#### EXERCISE REQUIREMENTS:
Express the records between the line holding "Given: Open the hamburger menu next to Tất cả" and the line holding "I will 438,491.", inclusive, as a JSON list of strings with one string per line and blank lines omitted.

#### Collection entries:
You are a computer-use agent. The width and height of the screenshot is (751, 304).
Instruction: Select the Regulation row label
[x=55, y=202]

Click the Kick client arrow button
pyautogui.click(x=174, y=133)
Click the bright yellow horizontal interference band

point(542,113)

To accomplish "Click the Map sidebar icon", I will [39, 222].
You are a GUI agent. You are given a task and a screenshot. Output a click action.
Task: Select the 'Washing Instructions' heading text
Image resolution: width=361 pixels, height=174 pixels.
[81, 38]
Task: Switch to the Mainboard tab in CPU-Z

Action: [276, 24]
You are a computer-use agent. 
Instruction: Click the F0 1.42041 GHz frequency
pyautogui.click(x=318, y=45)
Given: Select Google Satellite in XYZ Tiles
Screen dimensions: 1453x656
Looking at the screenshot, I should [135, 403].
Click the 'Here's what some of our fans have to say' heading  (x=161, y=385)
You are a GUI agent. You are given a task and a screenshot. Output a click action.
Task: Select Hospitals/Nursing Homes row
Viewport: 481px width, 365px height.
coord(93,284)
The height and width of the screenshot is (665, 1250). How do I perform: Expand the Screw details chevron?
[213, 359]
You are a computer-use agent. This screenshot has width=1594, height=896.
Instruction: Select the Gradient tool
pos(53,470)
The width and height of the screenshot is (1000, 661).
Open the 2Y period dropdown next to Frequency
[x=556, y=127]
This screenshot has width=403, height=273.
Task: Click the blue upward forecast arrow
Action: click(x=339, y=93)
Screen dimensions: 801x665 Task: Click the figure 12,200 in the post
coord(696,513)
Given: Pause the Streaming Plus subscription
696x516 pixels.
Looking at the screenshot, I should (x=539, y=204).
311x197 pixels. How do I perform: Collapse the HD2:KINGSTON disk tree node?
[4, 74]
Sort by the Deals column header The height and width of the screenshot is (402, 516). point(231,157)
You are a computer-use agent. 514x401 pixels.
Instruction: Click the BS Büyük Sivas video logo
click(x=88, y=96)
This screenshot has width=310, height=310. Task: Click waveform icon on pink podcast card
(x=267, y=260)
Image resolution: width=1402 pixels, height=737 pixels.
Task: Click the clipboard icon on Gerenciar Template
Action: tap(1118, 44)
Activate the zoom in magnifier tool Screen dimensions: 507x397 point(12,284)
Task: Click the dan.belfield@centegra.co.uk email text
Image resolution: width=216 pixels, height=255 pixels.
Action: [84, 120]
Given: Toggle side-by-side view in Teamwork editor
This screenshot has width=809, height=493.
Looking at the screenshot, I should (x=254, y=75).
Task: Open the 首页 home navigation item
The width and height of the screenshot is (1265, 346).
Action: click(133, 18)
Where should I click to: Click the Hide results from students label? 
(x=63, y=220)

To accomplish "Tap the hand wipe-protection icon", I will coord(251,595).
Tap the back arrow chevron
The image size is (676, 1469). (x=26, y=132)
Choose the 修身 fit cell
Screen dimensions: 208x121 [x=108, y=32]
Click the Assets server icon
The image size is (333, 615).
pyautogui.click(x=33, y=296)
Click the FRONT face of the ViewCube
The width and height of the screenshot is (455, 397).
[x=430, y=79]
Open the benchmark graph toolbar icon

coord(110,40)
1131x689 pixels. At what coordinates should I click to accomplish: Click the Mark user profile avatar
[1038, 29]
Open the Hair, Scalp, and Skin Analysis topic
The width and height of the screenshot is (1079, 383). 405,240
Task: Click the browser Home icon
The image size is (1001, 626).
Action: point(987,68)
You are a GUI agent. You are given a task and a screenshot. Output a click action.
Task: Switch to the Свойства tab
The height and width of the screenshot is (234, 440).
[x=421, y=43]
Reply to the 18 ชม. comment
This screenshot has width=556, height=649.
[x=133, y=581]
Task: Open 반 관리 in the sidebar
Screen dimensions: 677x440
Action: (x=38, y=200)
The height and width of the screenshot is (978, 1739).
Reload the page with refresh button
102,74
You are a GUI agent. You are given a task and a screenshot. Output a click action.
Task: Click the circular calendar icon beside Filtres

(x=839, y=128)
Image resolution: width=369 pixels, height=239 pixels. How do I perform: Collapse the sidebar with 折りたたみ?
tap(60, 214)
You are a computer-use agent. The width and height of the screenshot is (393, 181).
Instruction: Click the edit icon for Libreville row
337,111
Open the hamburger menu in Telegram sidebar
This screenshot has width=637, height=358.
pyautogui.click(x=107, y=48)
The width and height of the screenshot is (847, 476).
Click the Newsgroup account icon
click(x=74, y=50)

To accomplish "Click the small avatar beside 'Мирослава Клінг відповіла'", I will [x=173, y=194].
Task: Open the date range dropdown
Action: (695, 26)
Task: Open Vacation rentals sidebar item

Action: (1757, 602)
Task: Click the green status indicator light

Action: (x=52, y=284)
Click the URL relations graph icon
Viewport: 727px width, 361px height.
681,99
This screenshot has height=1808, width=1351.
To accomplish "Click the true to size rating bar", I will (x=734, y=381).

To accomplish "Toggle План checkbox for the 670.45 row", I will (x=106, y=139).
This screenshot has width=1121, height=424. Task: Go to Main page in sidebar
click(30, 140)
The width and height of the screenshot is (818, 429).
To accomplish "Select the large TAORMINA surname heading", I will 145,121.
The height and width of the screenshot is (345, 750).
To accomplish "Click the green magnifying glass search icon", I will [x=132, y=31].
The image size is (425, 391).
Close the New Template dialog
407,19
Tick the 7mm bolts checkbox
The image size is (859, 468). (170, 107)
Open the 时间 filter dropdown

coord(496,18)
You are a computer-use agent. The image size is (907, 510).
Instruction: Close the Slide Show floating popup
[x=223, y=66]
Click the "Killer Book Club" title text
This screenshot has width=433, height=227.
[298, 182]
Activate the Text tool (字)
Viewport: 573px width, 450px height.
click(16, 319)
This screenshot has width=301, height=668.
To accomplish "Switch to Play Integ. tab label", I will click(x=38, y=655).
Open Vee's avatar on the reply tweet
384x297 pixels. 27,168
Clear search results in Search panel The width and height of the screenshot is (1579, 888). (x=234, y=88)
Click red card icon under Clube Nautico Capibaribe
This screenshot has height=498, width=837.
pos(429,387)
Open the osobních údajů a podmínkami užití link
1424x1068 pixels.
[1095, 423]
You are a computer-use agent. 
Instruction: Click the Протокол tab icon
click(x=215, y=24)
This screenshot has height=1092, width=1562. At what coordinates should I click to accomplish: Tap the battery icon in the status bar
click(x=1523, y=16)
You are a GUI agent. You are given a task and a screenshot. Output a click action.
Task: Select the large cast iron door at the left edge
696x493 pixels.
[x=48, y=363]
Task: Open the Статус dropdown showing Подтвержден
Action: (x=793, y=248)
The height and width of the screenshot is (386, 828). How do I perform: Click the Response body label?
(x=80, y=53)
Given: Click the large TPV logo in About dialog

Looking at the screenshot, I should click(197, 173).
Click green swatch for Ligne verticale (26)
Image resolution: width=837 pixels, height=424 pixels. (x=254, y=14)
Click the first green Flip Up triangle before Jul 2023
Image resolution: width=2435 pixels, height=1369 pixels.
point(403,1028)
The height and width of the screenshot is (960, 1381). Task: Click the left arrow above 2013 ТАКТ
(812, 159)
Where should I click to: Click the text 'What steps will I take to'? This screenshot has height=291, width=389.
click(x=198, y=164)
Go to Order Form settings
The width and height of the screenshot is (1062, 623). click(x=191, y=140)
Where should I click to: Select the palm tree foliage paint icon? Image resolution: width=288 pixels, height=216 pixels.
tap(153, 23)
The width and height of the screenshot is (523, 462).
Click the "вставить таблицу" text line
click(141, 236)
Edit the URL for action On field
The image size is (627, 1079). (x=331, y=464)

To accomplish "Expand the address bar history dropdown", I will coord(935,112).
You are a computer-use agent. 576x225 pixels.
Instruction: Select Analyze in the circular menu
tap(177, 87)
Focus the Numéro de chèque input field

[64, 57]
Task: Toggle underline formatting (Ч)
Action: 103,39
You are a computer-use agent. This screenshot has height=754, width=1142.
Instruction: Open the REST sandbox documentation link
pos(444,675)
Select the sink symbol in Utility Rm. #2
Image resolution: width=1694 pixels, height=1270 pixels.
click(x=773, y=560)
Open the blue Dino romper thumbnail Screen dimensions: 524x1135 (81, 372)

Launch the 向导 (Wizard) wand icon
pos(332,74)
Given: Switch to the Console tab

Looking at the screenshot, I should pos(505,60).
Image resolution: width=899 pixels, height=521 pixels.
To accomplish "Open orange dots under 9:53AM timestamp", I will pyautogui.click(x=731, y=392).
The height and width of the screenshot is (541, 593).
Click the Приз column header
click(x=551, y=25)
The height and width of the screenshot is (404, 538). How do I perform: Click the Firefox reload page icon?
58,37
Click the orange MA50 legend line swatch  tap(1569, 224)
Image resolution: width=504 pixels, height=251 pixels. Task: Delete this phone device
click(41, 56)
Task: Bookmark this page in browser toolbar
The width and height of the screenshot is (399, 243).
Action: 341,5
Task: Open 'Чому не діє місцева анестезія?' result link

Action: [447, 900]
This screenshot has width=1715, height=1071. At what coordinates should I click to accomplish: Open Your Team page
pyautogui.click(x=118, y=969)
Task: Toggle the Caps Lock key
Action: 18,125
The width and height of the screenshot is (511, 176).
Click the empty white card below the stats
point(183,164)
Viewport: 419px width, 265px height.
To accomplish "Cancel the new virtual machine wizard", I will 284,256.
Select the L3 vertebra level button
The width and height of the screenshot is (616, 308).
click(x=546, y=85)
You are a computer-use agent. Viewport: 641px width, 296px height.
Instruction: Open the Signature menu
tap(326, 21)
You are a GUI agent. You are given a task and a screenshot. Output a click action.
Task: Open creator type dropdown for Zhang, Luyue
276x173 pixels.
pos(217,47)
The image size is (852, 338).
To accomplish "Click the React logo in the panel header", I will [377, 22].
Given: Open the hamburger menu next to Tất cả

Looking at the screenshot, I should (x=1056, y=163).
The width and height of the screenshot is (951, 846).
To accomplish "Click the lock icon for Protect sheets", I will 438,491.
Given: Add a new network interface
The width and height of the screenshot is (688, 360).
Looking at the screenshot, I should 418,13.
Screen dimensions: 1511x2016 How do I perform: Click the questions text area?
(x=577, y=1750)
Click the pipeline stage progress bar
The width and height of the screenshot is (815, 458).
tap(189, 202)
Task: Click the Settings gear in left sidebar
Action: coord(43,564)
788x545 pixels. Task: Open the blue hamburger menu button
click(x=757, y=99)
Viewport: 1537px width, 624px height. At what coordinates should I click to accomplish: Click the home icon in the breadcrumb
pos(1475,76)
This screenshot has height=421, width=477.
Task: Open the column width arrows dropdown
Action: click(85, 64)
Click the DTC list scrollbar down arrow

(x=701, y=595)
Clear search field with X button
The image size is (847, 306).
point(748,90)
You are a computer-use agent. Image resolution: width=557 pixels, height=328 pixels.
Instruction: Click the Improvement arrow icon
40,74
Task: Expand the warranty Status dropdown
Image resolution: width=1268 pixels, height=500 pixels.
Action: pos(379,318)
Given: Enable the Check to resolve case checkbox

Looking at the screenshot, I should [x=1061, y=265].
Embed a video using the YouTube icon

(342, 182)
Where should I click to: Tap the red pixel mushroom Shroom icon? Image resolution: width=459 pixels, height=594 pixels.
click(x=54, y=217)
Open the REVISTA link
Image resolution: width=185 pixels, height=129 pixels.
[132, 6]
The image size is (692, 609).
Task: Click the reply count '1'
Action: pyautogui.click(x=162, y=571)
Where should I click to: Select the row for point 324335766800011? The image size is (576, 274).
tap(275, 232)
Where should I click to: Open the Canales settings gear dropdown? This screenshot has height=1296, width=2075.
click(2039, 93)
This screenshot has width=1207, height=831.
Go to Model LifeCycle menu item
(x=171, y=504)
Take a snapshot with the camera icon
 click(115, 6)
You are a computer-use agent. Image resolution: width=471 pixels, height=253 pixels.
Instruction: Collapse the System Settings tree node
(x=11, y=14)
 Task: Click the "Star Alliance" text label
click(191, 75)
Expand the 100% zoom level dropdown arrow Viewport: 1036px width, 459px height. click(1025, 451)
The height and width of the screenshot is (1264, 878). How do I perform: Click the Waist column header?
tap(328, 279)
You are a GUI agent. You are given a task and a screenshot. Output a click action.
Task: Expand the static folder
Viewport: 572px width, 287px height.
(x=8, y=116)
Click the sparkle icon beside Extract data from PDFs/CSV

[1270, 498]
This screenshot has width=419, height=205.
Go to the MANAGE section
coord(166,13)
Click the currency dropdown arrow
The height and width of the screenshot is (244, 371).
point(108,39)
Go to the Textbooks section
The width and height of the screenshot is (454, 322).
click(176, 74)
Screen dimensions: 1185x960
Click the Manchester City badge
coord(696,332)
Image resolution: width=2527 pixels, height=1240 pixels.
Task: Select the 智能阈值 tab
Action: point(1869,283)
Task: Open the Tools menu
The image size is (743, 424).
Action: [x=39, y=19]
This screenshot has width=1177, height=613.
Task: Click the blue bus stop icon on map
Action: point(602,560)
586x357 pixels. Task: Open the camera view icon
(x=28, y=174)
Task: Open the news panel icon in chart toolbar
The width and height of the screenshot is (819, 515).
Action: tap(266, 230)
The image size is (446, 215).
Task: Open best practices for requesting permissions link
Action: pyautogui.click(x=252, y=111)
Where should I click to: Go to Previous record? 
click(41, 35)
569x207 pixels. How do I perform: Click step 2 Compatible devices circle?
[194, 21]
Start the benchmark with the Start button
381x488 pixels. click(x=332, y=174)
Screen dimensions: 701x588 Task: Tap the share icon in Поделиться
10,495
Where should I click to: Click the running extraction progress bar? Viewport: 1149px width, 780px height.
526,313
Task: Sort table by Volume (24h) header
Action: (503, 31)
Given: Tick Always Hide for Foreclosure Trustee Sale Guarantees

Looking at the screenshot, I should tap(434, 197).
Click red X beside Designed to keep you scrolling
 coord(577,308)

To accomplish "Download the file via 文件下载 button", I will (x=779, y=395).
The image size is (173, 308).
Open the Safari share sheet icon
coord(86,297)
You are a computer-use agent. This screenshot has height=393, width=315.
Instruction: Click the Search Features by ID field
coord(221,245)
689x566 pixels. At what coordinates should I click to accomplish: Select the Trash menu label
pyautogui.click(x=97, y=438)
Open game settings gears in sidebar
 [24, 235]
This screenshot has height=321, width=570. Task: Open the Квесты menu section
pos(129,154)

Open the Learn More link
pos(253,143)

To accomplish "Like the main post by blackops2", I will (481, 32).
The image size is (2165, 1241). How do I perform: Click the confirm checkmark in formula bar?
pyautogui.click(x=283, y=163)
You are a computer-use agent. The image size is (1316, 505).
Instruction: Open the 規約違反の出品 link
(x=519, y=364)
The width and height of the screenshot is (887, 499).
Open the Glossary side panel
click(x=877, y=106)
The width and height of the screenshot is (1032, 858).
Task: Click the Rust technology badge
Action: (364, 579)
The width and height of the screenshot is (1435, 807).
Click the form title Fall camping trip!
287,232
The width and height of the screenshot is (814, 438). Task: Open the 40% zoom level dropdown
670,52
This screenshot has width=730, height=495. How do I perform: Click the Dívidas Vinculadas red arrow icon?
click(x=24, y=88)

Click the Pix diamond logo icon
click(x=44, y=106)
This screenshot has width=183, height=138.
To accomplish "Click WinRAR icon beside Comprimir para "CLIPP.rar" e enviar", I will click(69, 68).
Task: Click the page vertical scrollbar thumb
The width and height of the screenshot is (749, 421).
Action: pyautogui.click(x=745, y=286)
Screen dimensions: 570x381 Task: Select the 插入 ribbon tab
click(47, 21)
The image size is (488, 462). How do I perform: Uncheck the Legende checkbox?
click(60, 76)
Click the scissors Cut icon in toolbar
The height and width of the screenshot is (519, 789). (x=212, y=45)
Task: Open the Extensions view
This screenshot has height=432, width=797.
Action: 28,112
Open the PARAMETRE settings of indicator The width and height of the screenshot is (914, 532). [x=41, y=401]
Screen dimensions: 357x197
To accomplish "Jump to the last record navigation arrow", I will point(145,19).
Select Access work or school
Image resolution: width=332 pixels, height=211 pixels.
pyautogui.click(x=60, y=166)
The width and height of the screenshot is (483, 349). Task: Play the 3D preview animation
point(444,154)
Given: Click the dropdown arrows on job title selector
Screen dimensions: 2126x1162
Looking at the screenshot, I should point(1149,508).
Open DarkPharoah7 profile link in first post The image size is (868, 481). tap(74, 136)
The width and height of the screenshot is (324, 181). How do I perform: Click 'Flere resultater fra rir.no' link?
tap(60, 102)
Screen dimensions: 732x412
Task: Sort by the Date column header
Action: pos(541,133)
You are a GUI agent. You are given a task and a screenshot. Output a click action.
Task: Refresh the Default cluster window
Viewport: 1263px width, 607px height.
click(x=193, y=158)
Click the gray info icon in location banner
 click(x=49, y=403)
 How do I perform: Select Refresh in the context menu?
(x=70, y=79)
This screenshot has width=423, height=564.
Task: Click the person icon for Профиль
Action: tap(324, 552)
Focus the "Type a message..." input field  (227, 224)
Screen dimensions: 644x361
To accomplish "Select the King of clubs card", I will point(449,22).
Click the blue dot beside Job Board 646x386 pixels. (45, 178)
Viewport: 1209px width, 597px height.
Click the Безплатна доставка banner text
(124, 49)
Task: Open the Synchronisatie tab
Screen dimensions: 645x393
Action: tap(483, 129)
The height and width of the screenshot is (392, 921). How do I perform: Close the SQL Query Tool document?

#### CORRECT ANSWER:
[
  "Given: Open the hamburger menu next to Tất cả",
  "Looking at the screenshot, I should (x=1056, y=163).",
  "The width and height of the screenshot is (951, 846).",
  "To accomplish \"Click the lock icon for Protect sheets\", I will 438,491."
]